Rebag, a luxury-resale platform, announced $15 million in Series D Funding, which will bring its total funding raised to $68 million. The investment, led by private-equity firm Novator, included existing investor General Catalyst. The investment will build its technology infrastructure, said Charles Gorra, Rebag’s founder and chief executive officer. “We believe the current environment is going to accelerate the transition toward resale. At Rebag, we built a brand and a platform that can cater to that growing audience. New opportunities will arise, and we are gearing up to capitalize on the secular trends toward resale ubiquity,” Gorra said.
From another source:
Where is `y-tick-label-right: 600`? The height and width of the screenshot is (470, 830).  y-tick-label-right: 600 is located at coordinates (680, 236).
YKK Corporation of America will be expanding its array of products for personal protective equipment made by U.S. manufacturers, said Jim Reed, YKK’s president. “The YKK team is turning to our corporate philosophy for guidance—the ‘Cycle of Goodness,’ which teaches us that ‘no one prospers without rendering benefit to others,’” he said. YKK products include zippers and a variety of metal wire, hook-and-loop, injection-molded plastic parts, webbing, snaps, closures, and buttons. They can be used for items such as surgical gowns and HAZMAT suits.
Simon G. Jewelry, headquartered in Glendale, Calif., announced that it opened its first direct-to-consumer channel at simongjewelry.com on May 11. A portion of proceeds from the new channel’s sales will be directed to bricks-and-mortar jewelry stores located near to individual consumers making purchases, said Zaven Ghanimian, Simon G.’s CEO. “Our retail partners are the foundation of our business, and to make an extreme adjustment would have to positively impact them. We came up with a strategy that gives the consumer direct access but still benefits those bricks-and-mortars that built our business,” he said.
John Varvatos Enterprises filed for Chapter 11 bankruptcy May 6 at U.S. Bankruptcy Court in the District of Delaware. The New York–headquartered Varvatos is more than $140 million in debt. The bankruptcy is part of a plan to sell the company to an affiliate of Lion Capital LLP, which is an existing Varvatos investor, according to a brand statement. The Varvatos brand is observing its 20th anniversary this year. It cultivated a reputation for high-end men’s casualwear and suiting, as well as marketing campaigns that featured rock stars such as Iggy Pop and the band Kiss.